日米物品貿易協定、スタートから温度差 中間選挙控えたトランプ氏は強気に?

Evan Vucci / AP Photo

◆「TPP脱退で失った利益を取り戻す」
 自動車について、ブルームバーグのコラムニスト、デビッド・フィックリング氏とアンジャニ・トリヴェディ氏は共著のコラムで、「トヨタやホンダにとっては、交渉の行方によってアメリカでの地位が左右されることはないだろう」としている。一方、関税に守られた大型車で命脈を繋いでいるアメリカ「ビッグスリー」は、大きな影響を受けそうだ。

 日本は1978年にアメリカ車への関税を撤廃しており、特に障壁はないというのがこれまでの日本の立場だ。一方、トランプ大統領はたびたび、日本は輸入車に厳しい品質基準を課すなどして事実上国内市場を保護していると非難している。トランプ政権の狙いは、昨年の年間ベースで輸出22億ドル・輸入550億ドルという自動車の貿易不均衡を解消して世界の自動車市場を再構築し、国内の自動車生産と関連雇用を拡大することだと、ワシントン・ポスト紙(WP)は指摘する。

 農産物については、フィックリング、トリヴェディ両氏は「依然として力のある国内農業ロビーを抱える安倍首相が、農産物の関税の引き下げに積極的に応じるとは考えにくい」として、日本側のできる譲歩は、TPPで定められた関税引き下げの猶予期間を短縮する程度だと見ている。一方のトランプ大統領も、中間選挙を控え、農業が盛んな中西部の票を切り捨ててまで日本側に譲歩するとは考えにくい。WPは、TPPに代わる「包括的及び先進的な環太平洋パートナーシップ協定(CPTPP)」参加国と同等の関税レベルに落ち着く公算が高いとし、「TPPを去ったことによって失った利益を取り戻すのがアメリカの目標だ」と書く。

◆カナダとの交渉では強気のトランプ政権
 交渉開始で合意した米ニューヨークで行われた安倍首相とトランプ大統領の会談は、和やかなムードで進んだと伝えられている。しかし、本交渉に入れば、トランプ政権は強い態度に出てくる可能性が高い。それは、北米自由貿易協定(NAFTA)交渉で今、トランプ大統領がカナダのトルドー首相に示している強気の姿勢からも伺える。

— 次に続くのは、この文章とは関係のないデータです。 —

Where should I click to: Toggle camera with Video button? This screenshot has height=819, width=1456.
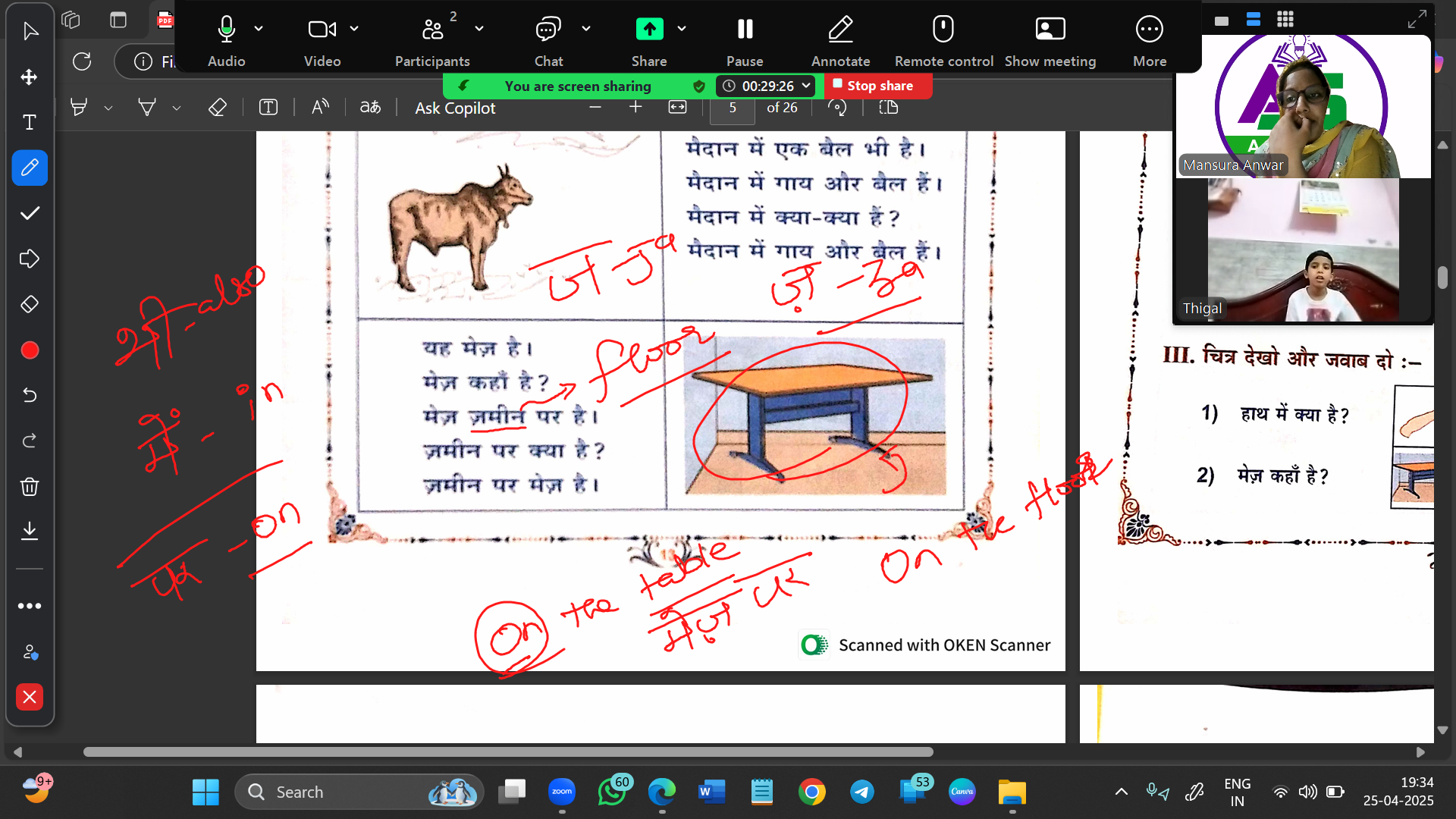point(322,39)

 アメリカ、カナダ、メキシコの3ヶ国によるNAFTAの交渉では、アメリカとメキシコは合意に達しているが、カナダは自動車の関税引き上げなどに抵抗を続けている。アメリカは、メキシコの政権が交代する11月末に間に合わないことを理由に、カナダに今月いっぱいまでの調印を迫っている。ロイターなどの報道によれば、トルドー首相がトランプ大統領に、トランプ・安倍会談があった同じ26日に一対一の会談を申し入れたところ、拒否されたという。トランプ大統領はその理由を記者団に問われると、カナダ側が日用品に課そうとしている関税が高すぎると指摘したうえで、「我々はカナダから入ってくる自動車に関税をかけることのみを考えている」と、これ以上の交渉の余地はないという考えを示した。

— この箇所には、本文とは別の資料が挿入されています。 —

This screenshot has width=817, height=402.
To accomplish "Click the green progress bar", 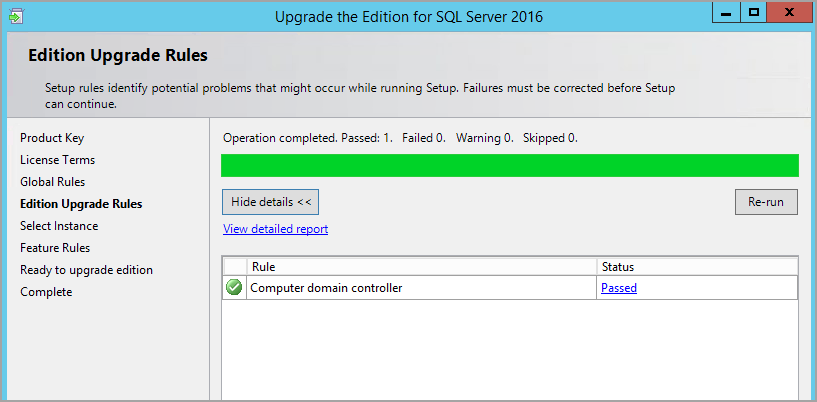I will 509,165.
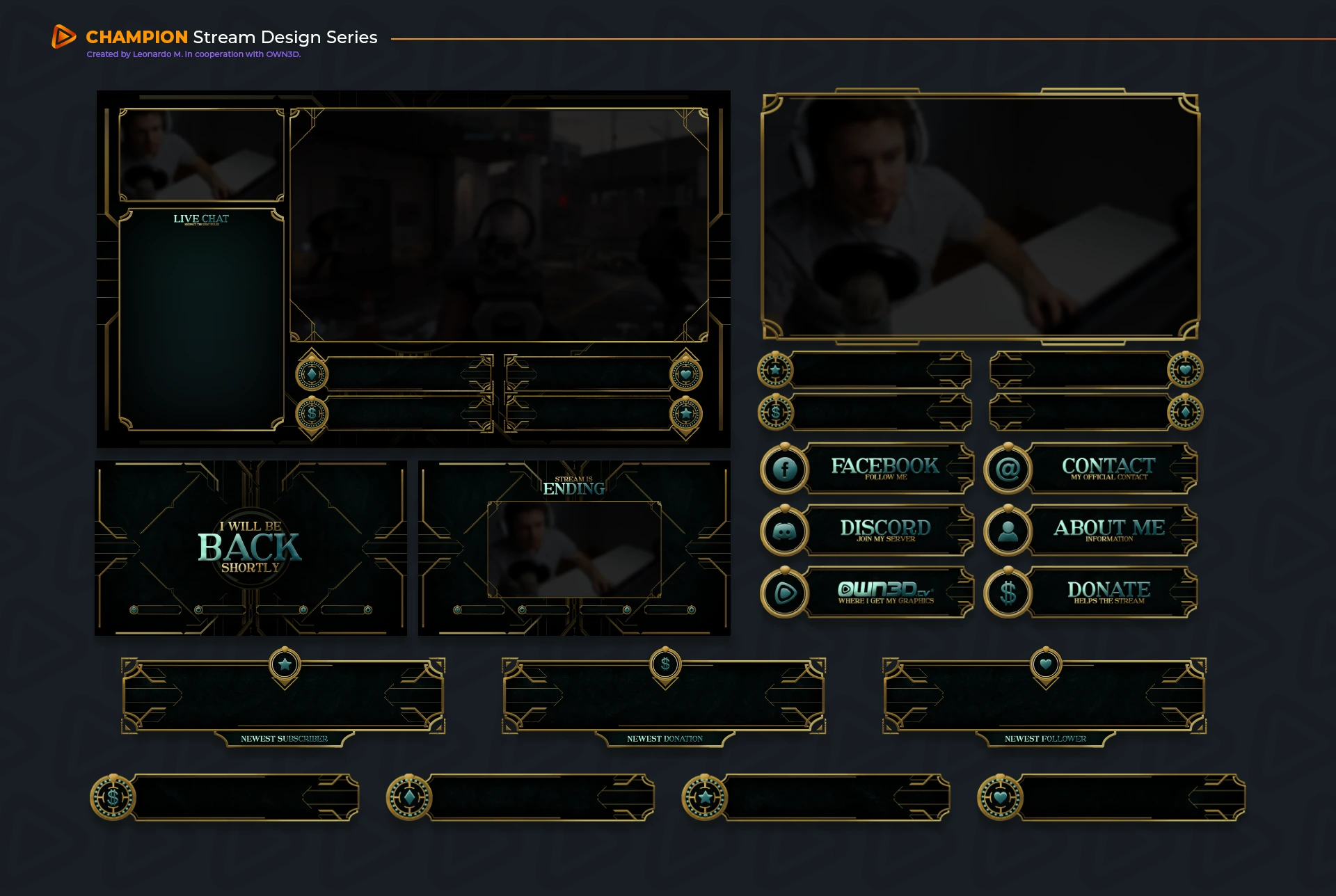Click the OWN3D play icon badge
The width and height of the screenshot is (1336, 896).
[x=785, y=593]
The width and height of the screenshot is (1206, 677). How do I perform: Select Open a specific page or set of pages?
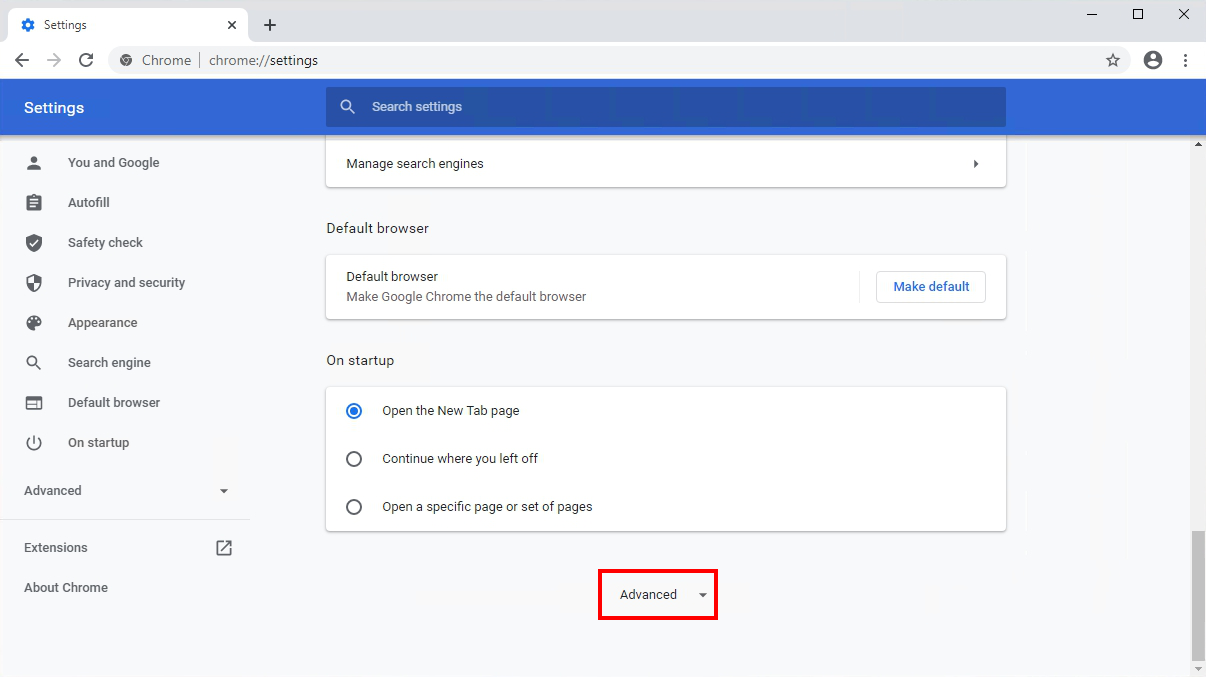354,507
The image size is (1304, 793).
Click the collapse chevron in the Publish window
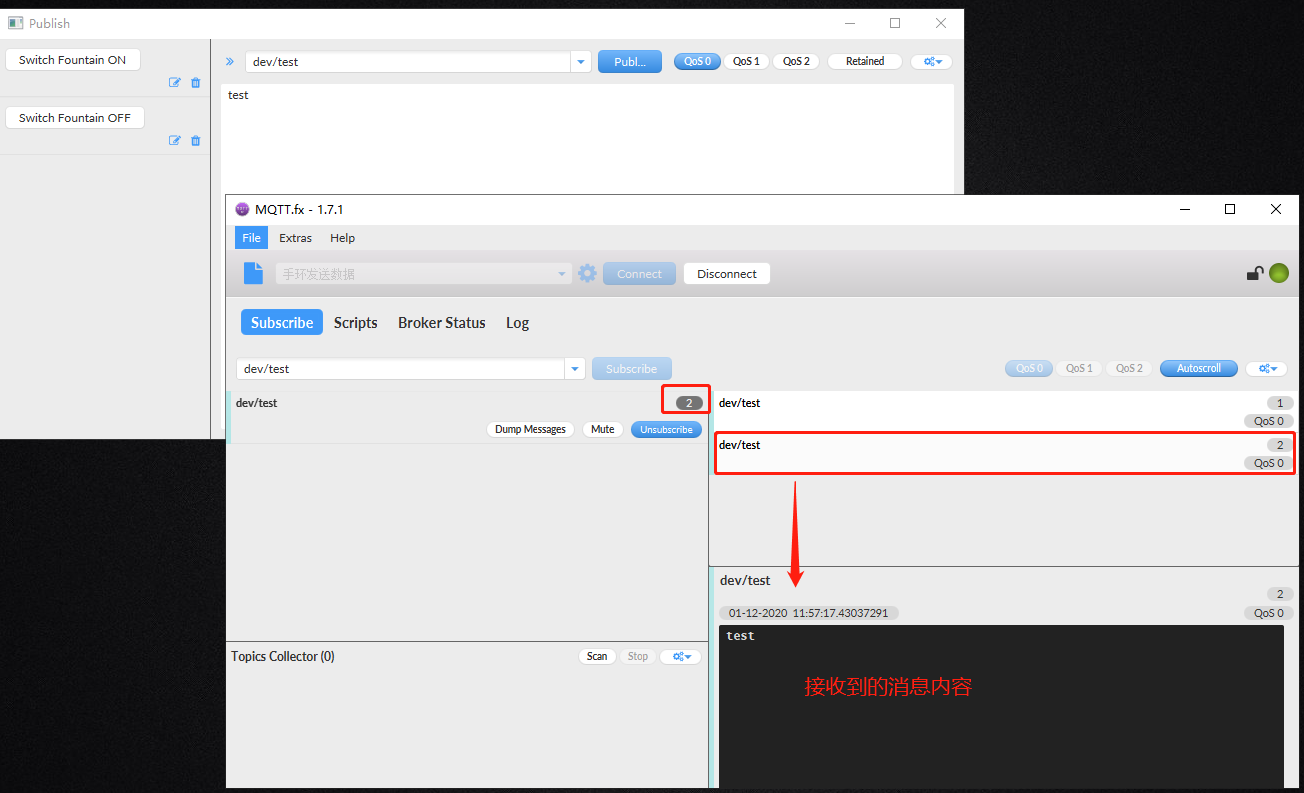tap(229, 61)
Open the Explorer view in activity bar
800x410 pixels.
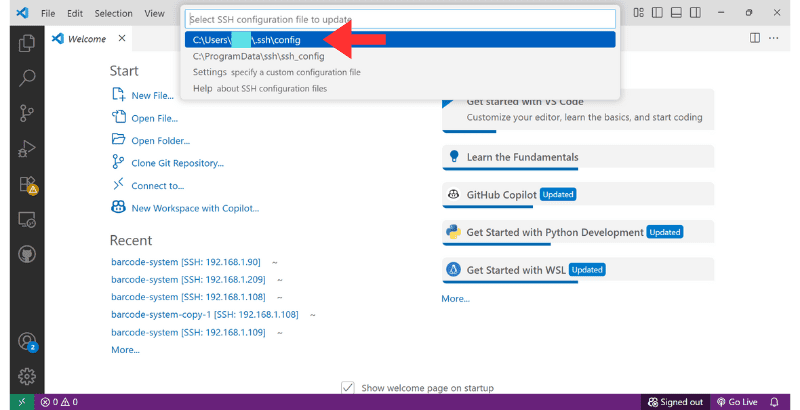click(27, 43)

 トランプ大統領は、カナダ側の交渉担者のフリーランド外相を指して「カナダの交渉スタイルに非常に不満足だ。その代表者もあまり好きになれないね」とも語っている(ロイター)。これまでのところ概ね良好な関係を保っている安倍首相や、米側のライトハイザー通商代表と対峙する茂木経済再生担当大臣に対しても、交渉の行方によってはトランプ大統領がヘソを曲げることも十分に考えられそうだ。